Human Tissue-Resident Memory T Cells Are Defined by Core Transcriptional and Functional Signatures in Lymphoid and Mucosal Sites.

Kumar B *, Ma W *, Miron M, Granot T, Guyer R, Carpenter D, Senda T, Sun X, Ho S, Lerner H, Friedman A, Shen Y [+], Farber D [+]

Cell reports, 2017.

Lab members marked as bold; * authors with equal contribution; [+] co-senior authors

PDF
Kumar_2017.pdf
DOI
10.1016/j.celrep.2017.08.078
PMID
28930685

Abstract

Tissue-resident memory T cells (TRMs) in mice mediate optimal protective immunity to infection and vaccination, while in humans, the existence and properties of TRMs remain unclear.
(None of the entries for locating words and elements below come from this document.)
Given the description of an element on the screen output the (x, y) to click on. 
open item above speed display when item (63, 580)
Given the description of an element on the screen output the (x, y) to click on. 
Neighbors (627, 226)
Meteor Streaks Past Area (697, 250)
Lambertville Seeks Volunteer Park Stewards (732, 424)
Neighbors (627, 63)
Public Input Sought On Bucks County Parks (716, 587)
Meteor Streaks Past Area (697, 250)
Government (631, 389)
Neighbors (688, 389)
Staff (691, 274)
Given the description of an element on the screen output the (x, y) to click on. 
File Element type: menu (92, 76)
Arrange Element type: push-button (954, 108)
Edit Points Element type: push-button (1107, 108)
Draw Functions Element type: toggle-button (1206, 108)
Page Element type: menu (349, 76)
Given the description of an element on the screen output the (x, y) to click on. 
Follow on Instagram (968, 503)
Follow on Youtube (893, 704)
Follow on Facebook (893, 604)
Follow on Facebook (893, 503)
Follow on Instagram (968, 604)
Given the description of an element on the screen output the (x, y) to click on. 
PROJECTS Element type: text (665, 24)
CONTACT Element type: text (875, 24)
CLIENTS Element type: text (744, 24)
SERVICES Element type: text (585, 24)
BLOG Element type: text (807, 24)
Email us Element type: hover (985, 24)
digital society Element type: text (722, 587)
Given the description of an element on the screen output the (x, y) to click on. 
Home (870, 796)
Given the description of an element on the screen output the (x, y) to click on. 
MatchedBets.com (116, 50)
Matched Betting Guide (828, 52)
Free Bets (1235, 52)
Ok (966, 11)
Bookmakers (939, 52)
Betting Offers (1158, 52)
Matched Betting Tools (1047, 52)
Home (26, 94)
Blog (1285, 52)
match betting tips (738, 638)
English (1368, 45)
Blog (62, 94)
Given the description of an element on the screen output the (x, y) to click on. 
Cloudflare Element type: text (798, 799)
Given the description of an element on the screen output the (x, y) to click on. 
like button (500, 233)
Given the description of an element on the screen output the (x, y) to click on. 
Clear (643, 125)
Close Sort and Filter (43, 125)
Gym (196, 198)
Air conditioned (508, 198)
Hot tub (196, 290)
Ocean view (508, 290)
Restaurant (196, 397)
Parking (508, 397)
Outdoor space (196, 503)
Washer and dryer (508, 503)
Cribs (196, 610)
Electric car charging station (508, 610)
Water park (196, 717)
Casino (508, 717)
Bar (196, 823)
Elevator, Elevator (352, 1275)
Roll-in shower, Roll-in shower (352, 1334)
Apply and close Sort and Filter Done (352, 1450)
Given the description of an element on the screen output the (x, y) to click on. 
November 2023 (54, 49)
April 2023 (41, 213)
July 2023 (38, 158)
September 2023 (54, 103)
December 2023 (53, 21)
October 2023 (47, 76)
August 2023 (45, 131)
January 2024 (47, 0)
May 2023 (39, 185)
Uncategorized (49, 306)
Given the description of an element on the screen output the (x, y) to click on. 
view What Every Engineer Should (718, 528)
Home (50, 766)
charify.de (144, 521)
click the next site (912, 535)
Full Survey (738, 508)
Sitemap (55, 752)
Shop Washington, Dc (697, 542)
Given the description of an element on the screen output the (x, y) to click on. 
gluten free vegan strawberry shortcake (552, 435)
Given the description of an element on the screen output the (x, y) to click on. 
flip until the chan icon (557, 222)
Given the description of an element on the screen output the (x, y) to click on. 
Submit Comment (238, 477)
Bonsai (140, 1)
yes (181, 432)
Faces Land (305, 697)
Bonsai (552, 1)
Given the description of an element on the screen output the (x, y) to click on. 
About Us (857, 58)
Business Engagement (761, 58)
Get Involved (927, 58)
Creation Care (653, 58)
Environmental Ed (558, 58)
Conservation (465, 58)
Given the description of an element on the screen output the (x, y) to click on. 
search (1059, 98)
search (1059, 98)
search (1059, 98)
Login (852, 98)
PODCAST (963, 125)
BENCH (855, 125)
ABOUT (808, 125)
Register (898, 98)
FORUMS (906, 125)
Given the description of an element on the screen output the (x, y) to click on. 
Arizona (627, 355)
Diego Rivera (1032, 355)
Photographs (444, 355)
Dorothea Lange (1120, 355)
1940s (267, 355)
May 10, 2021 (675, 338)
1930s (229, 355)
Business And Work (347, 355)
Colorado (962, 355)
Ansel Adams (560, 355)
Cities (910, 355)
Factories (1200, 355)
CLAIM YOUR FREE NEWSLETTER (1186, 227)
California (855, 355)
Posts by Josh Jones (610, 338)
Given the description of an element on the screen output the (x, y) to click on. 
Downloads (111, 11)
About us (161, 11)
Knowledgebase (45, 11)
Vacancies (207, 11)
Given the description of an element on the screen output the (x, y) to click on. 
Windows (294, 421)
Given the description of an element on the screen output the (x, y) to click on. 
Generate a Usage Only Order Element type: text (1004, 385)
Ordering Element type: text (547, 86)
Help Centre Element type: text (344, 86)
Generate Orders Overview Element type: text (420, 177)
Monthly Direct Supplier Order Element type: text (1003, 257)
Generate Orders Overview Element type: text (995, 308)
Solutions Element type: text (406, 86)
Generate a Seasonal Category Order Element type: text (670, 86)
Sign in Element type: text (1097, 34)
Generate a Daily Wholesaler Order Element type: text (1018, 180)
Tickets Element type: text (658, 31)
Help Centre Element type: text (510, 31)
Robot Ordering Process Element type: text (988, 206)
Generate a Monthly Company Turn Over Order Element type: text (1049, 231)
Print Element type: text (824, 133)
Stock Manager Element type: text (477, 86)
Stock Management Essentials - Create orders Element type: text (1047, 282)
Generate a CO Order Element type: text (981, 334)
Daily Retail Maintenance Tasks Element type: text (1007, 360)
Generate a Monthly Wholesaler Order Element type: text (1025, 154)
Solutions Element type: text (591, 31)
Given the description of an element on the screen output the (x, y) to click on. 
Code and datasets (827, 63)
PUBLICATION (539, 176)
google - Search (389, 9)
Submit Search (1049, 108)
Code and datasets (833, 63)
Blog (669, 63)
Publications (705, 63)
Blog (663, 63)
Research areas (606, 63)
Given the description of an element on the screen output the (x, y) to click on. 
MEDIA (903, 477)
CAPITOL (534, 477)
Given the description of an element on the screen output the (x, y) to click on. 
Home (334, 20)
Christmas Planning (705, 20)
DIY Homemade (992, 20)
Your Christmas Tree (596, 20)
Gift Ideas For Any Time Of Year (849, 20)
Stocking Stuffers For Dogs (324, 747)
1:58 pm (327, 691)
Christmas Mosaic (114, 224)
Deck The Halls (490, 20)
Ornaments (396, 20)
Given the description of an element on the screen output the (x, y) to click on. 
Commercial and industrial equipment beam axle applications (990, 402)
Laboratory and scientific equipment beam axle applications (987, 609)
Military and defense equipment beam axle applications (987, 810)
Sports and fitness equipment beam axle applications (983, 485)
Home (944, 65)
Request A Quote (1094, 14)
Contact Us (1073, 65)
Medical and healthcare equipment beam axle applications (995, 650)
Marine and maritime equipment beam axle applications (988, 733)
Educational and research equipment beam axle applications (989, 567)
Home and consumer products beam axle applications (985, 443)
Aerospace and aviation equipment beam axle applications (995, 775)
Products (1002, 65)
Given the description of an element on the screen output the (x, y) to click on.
Here, we use a unique human tissue resource to determine whether human tissue memory T cells constitute a distinct subset in diverse mucosal and lymphoid tissues. We identify a core transcriptional profile within the CD69(+) subset of memory CD4(+) and CD8(+) T cells in lung and spleen that is distinct from that of CD69(-) TEM cells in tissues and circulation and defines human TRMs based on homology to the transcriptional profile of mouse CD8(+) TRMs. Human TRMs in diverse sites exhibit increased expression of adhesion and inhibitory molecules, produce both pro-inflammatory and regulatory cytokines, and have reduced turnover compared with circulating TEM, suggesting unique adaptations for in situ immunity. Together, our results provide a unifying signature for human TRM and a blueprint for designing tissue-targeted immunotherapies.